Un autre dispositif numérique permet notamment d’écouter la fameuse publicité québécoise de la langue française dans laquelle Maxim Martin s’amuse à jouer avec les exemples de complications de la langue française sous le regard béat de sa fille : « Il était une fois ne prend pas de e [et] s’accorde au féminin singulier, tandis que le foie prend un e et s’accorde au masculin »,ainsi de suite.
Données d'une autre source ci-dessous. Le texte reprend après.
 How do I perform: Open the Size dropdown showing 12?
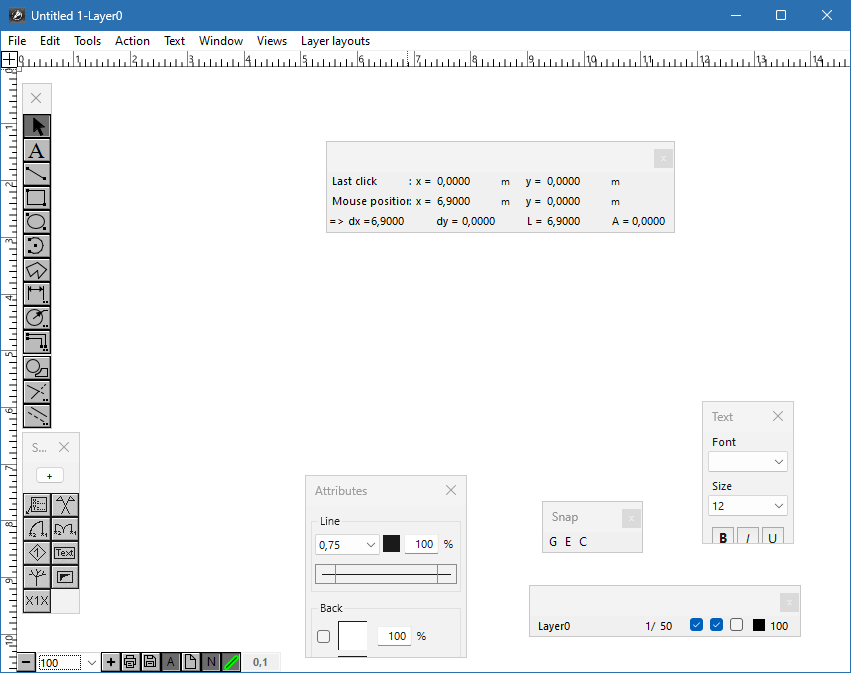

Bibliothèque à dispositif immersif permettant de poser des questions par écrit sur un écran intégré dans la bibliothèque, et livres mis à la disposition des visiteurs. – Écrans géants diffusant de petits scénarios concernant les différentes expressions de la langue française d’un pays à l’autre. – Photos : Manon Sarthou
L’aspect européen et international
Afin de montrer l’aspect international de la langue française, on a mis en scène les origines des mots français virevoltant sous un dôme numérique représentant la Terre. Ainsi, le mot sirène, d’origine grecque, désigne une figure mythologique dont le chant séduisait et conduisait les marins à un destin fatal. Le mot signifie surtout aujourd’hui une alarme dénotant un danger.
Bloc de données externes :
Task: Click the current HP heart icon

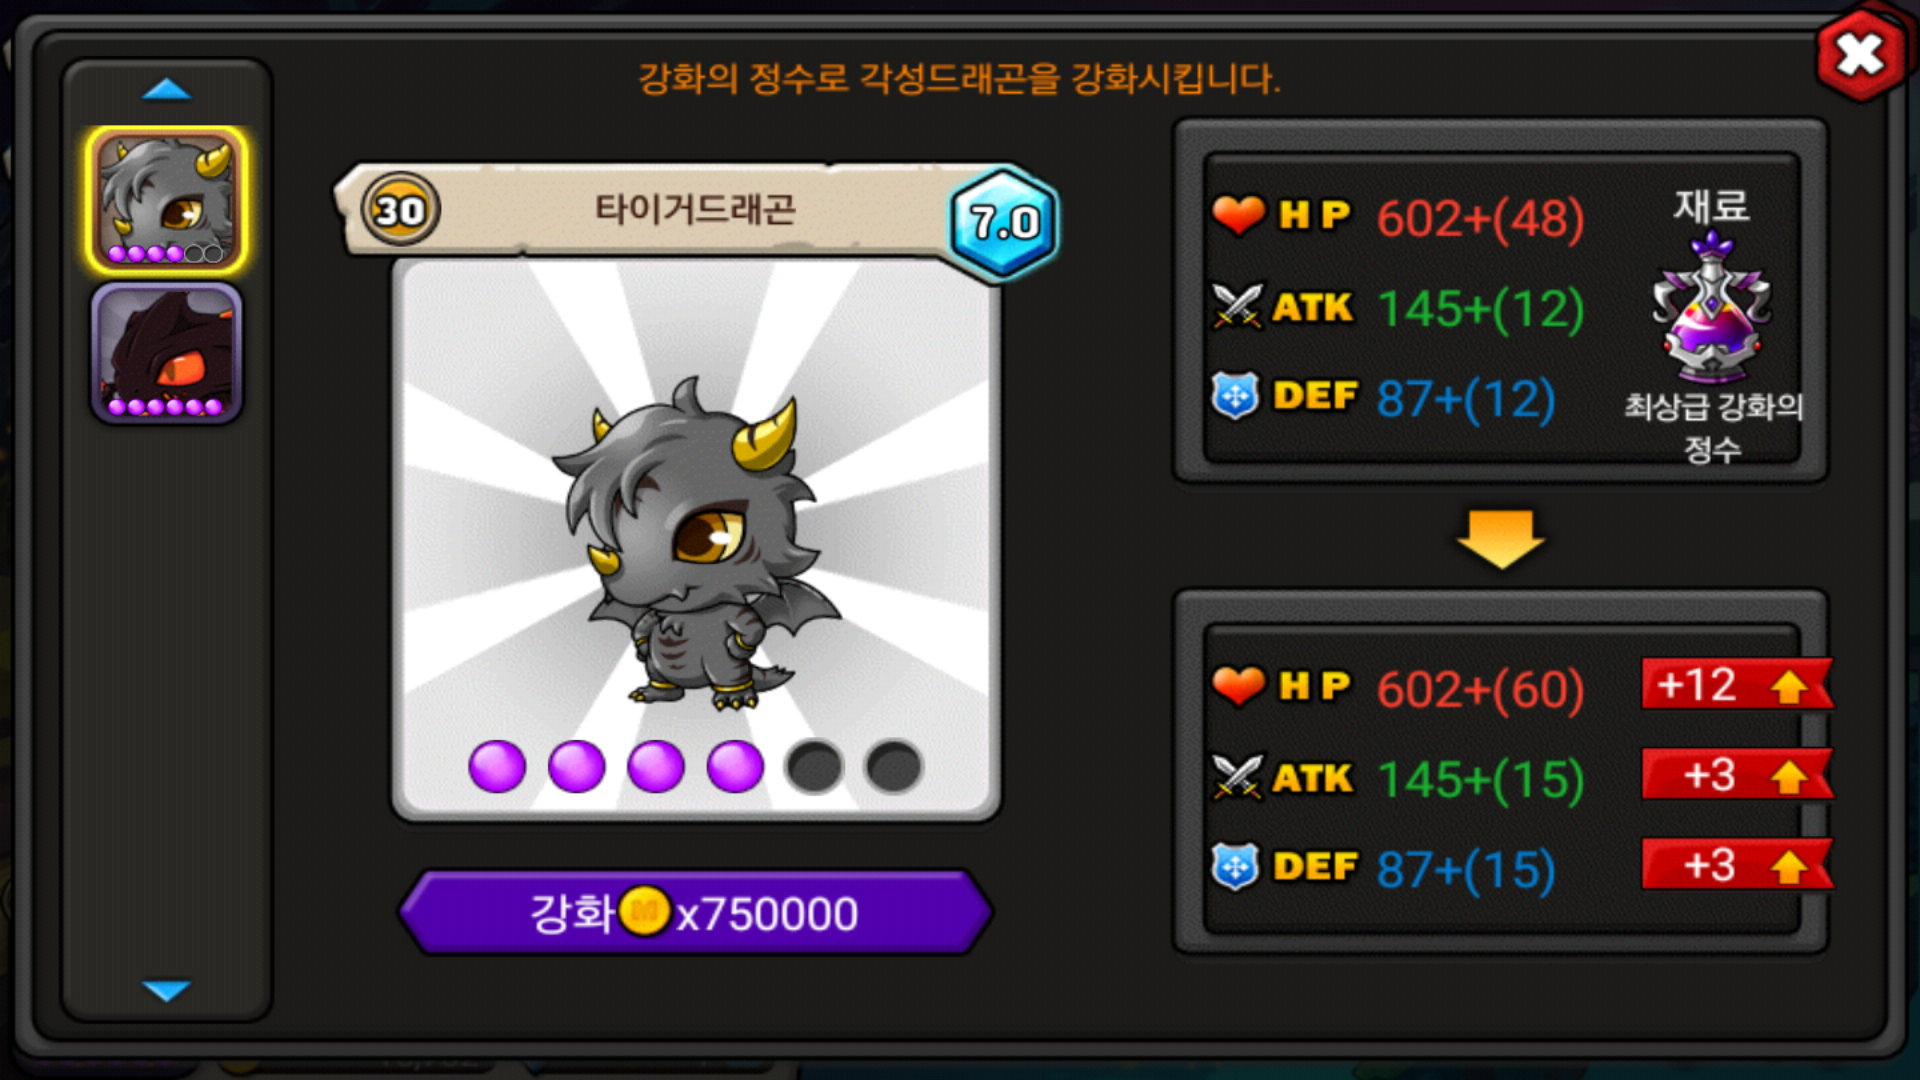Action: [1238, 215]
Le dôme numérique présente les origines des mots et leur déplacement d’un pays à l’autre afin d’en connaître la provenance. Un puzzle numérique permet de jouer avec les mots. – Photo : Didier Plowy / CMN
Les arts visuels mis en valeur à travers la langue
Dans l’esprit d’attirer un public jeune et familial, la Cité internationale de la langue française a pris le parti de présenter des artistes visuels et ceux du spectacle vivant (théâtre, musique) afin d’exprimer le français comme « langue-monde », c’est-à-dire une langue comprise par tout le monde à travers ces expressions artistiques.
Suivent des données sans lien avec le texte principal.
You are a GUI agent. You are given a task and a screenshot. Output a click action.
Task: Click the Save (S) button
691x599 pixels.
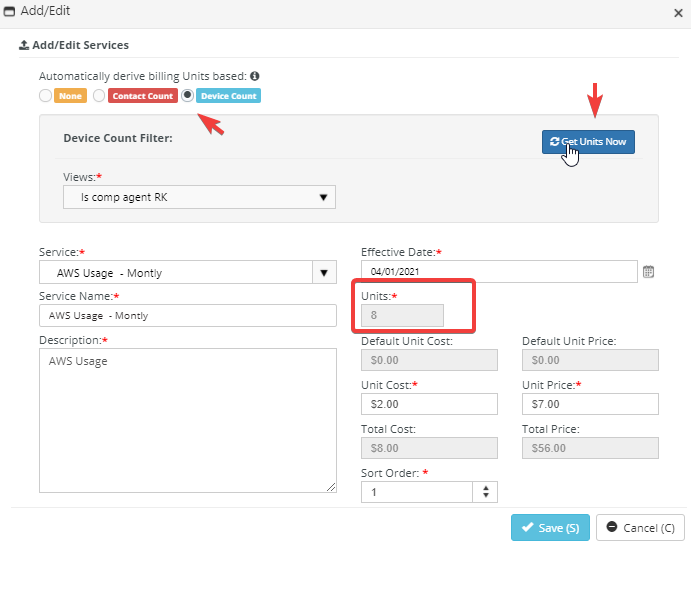pos(550,528)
De gauche à droite : Chéri Samba, artiste congolais contemporain, crée de grands tableaux colorés avec des descriptions précises en français. – Photo : Manon Sarthou – Miss. Tic fut une des premières artistes du street art, très engagée. Elle est souvent illustrée sur les planches à roulettes. Elle a beaucoup écrit, principalement des messages pamphlétaires. – Photo : Didier Plowy / CMN – Les paroles de chanteurs francophones jouent avec les mots selon la culture du pays. De Gilles Vigneault à Serge Gainsbourg, les onomatopées sont multiples. – Photo : Manon Sarthou
Information pratique
https://www.cite-langue-francaise.fr/visiter/informations-pratiques
Horaires d’ouverture : mardi au dimanche, 10 h – 18 h 30
À noter : dernier accès à la Cité, une heure avant la fermeture.
Fermeture le lundi (sauf les lundis de Pâques et de Pentecôte) et les 1er janvier, 1er mai et 25 décembre. Fermeture à 17 h 30 les 24 et 31 décembre (dernier accès à 16 h 30).